Your instructions: Please give the listing underneath again, exactly as shown.

Given information:

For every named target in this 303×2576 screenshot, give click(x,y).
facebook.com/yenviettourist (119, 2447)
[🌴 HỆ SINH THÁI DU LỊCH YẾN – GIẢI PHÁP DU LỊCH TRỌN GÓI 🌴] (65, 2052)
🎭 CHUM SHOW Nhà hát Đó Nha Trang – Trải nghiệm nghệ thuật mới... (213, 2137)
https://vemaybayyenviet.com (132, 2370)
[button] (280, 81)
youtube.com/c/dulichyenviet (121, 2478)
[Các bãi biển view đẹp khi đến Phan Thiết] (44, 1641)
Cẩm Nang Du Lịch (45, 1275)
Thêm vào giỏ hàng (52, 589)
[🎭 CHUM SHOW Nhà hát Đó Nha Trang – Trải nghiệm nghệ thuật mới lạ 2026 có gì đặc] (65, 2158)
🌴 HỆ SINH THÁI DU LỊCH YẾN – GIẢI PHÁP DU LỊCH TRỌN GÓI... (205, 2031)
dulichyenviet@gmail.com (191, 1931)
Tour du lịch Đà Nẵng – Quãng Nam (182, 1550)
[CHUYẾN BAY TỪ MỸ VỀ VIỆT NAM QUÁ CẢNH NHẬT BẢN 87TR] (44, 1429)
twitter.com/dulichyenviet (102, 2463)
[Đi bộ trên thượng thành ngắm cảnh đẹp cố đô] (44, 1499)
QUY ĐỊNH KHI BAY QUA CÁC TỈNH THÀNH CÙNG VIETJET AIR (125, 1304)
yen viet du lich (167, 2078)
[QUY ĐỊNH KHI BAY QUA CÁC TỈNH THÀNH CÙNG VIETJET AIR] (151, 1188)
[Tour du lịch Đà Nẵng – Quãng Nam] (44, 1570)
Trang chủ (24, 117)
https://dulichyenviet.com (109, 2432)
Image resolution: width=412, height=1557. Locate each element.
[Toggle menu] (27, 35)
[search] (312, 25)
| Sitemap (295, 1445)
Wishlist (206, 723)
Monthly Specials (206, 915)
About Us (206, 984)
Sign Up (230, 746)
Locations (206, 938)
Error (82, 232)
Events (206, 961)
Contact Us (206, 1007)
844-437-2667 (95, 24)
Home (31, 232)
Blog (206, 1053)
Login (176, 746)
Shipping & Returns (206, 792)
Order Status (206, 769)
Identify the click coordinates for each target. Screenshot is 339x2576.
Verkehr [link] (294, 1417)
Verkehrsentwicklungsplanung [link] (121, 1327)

Result of this exercise:
For every named target in this 303×2576 screenshot, give click(x,y).
facebook.com/yenviettourist (119, 2447)
[🌴 HỆ SINH THÁI DU LỊCH YẾN – GIẢI PHÁP DU LỊCH TRỌN GÓI 🌴] (65, 2052)
🎭 CHUM SHOW Nhà hát Đó Nha Trang – Trải nghiệm nghệ thuật mới... (213, 2137)
https://vemaybayyenviet.com (132, 2370)
[button] (280, 81)
youtube.com/c/dulichyenviet (121, 2478)
[Các bãi biển view đẹp khi đến Phan Thiết] (44, 1641)
Cẩm Nang Du Lịch (45, 1275)
Thêm vào giỏ hàng (52, 589)
[🎭 CHUM SHOW Nhà hát Đó Nha Trang – Trải nghiệm nghệ thuật mới lạ 2026 có gì đặc] (65, 2158)
🌴 HỆ SINH THÁI DU LỊCH YẾN – GIẢI PHÁP DU LỊCH TRỌN GÓI... (205, 2031)
dulichyenviet@gmail.com (191, 1931)
Tour du lịch Đà Nẵng – Quãng Nam (182, 1550)
[CHUYẾN BAY TỪ MỸ VỀ VIỆT NAM QUÁ CẢNH NHẬT BẢN 87TR] (44, 1429)
twitter.com/dulichyenviet (102, 2463)
[Đi bộ trên thượng thành ngắm cảnh đẹp cố đô] (44, 1499)
QUY ĐỊNH KHI BAY QUA CÁC TỈNH THÀNH CÙNG VIETJET AIR (125, 1304)
yen viet du lich (167, 2078)
[QUY ĐỊNH KHI BAY QUA CÁC TỈNH THÀNH CÙNG VIETJET AIR] (151, 1188)
[Tour du lịch Đà Nẵng – Quãng Nam] (44, 1570)
Trang chủ (24, 117)
https://dulichyenviet.com (109, 2432)
Image resolution: width=412, height=1557. Locate each element.
[Toggle menu] (27, 35)
[search] (312, 25)
| Sitemap (295, 1445)
Wishlist (206, 723)
Monthly Specials (206, 915)
About Us (206, 984)
Sign Up (230, 746)
Locations (206, 938)
Error (82, 232)
Events (206, 961)
Contact Us (206, 1007)
844-437-2667 (95, 24)
Home (31, 232)
Blog (206, 1053)
Login (176, 746)
Shipping & Returns (206, 792)
Order Status (206, 769)
Identify the click coordinates for each target. Screenshot is 339x2576.
Verkehr [link] (294, 1417)
Verkehrsentwicklungsplanung [link] (121, 1327)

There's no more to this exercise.